2. Проследив очень подробно и убедительно линию, собственно барковскую, Лейбов пренебрег другой ассоциацией, связанной с именем лицеиста, невольно выбранного Пушкиным в конфиденты. Его двоюродный дядя Д.П. Горчаков – не просто автор обсценных или вольных стихов, но поэт, которому Пушкин в один из самых рискованных моментов своей биографии пытался приписать «Гавриилиаду»63. Герой пытается, между прочим, выяснить родство между лицеистом и поэтом64, и не исключено, что именно на этом родстве подспудно основан выбор конфидента (хотя в романе он мотивирован ситуативно).
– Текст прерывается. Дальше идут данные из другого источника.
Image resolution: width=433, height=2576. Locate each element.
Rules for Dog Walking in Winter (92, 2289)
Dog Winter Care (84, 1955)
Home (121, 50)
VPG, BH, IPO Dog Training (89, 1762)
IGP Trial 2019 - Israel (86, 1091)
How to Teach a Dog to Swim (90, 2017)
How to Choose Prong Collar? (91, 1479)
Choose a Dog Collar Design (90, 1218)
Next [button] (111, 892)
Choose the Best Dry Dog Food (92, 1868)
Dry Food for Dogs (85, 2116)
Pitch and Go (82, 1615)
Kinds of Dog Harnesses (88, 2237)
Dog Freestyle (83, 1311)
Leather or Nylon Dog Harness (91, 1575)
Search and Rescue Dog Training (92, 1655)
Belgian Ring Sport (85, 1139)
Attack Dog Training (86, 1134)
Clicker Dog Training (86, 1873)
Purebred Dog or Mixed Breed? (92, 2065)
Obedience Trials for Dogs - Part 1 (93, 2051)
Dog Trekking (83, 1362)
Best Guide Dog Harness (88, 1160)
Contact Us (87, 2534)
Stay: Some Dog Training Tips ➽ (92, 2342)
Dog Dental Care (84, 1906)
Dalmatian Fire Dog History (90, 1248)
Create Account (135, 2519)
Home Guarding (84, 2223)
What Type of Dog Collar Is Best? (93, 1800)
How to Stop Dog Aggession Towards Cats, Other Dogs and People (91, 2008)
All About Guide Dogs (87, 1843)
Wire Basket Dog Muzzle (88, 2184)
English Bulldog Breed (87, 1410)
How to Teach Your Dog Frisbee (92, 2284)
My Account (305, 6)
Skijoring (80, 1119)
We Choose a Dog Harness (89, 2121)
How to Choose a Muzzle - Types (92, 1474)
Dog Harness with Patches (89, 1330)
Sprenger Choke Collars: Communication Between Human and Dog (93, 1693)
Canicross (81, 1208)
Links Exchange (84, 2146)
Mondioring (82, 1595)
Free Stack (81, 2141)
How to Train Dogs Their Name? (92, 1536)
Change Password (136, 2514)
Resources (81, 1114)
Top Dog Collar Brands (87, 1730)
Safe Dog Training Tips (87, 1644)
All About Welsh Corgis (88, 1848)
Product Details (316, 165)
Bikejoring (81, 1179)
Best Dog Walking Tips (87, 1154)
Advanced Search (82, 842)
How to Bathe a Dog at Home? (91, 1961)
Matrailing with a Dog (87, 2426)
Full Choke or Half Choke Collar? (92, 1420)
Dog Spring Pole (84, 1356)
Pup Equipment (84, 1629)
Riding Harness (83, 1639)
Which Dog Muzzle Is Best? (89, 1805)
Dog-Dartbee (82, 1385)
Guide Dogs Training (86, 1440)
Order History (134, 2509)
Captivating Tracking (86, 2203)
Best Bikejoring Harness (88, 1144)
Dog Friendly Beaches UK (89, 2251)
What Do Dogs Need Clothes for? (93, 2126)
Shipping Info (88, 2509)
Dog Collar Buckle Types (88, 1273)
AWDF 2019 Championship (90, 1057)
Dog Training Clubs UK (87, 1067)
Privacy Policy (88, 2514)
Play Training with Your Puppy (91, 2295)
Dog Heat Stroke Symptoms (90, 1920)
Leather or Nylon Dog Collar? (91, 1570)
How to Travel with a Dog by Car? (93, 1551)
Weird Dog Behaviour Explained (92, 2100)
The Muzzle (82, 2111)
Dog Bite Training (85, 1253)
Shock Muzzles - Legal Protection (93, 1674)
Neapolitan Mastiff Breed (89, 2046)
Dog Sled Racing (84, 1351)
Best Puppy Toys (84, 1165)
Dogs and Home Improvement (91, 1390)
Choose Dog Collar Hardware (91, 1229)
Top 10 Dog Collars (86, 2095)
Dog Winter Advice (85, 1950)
Горчаков-старший без упоминания имени появляется в П. очень рано – почти одновременно с Барковым65 и «сафьянной тетрадью» из «Городка»66. Они идут сразу же вслед за «Московскими ведомостями», т. е. первичным, совсем еще детским чтением (см. следующую заметку). «Русских книг он не читал, их не было <…>. На окне лежал брошенный том Державина67, взятый у кого-то и не отданный» (П., 108) и за этим следует открытие «вольной поэзии». Речь идет сначала только об эпиграммах («вольная поэзия» в советском смысле слова), однако здесь уже вводится имя Баркова: «Все почти в тетрадях было безыменное (только на сафьянной было имя: Барков)» (П., но)68, но кончается эпизод так: «А он, босой, в одной рубашке, читал „Соловья“» (П., но) – стихотворную новеллу (собственно, перевод из Боккаччо) Д.П. Горчакова69. Замечательно, однако, не только упоминание стихов Горчакова, но и выбор тех конкретных строк, которые читает Пушкин:
Он пел, плутишка, до рассвету
«Ах, как люблю я птицу эту!
Катюша, лежа, говорит
От ней вся кровь в лице горит».
Меж тем Аврора восходила
И тихо-тихо выводила
Из моря солнце за собой.
Пора, мой друг, тебе домой.
Последние четыре строки принадлежат традиции, для Пушкина весьма существенной и, более того, им «отрефлексированной» или, как сказали бы в свое (т. е. наше) время, «выведенной на метауровень» – в знаменитом примечании к «Онегину»: «Пародия известных стихов Ломоносова: Заря багряною рукою / От утренних спокойных вод / Выводит с солнцем за собою, – и проч.», однако высказанное в свое время предположение, что само это примечание мотивировано другой пародией на Ломоносова – одой к Аполлону, которую в рукописной традиции часто приписывали Баркову70, находит своеобразное подтверждение в тыняновской параллели: здесь четверостишие Горчакова выступает не только как обычный квазиподтекст пушкинских строк в «Онегине», но, видимо, может претендовать и на статус подлинного подтекста, т. е. научного объяснения, а не сугубо «беллетристической» конструкции.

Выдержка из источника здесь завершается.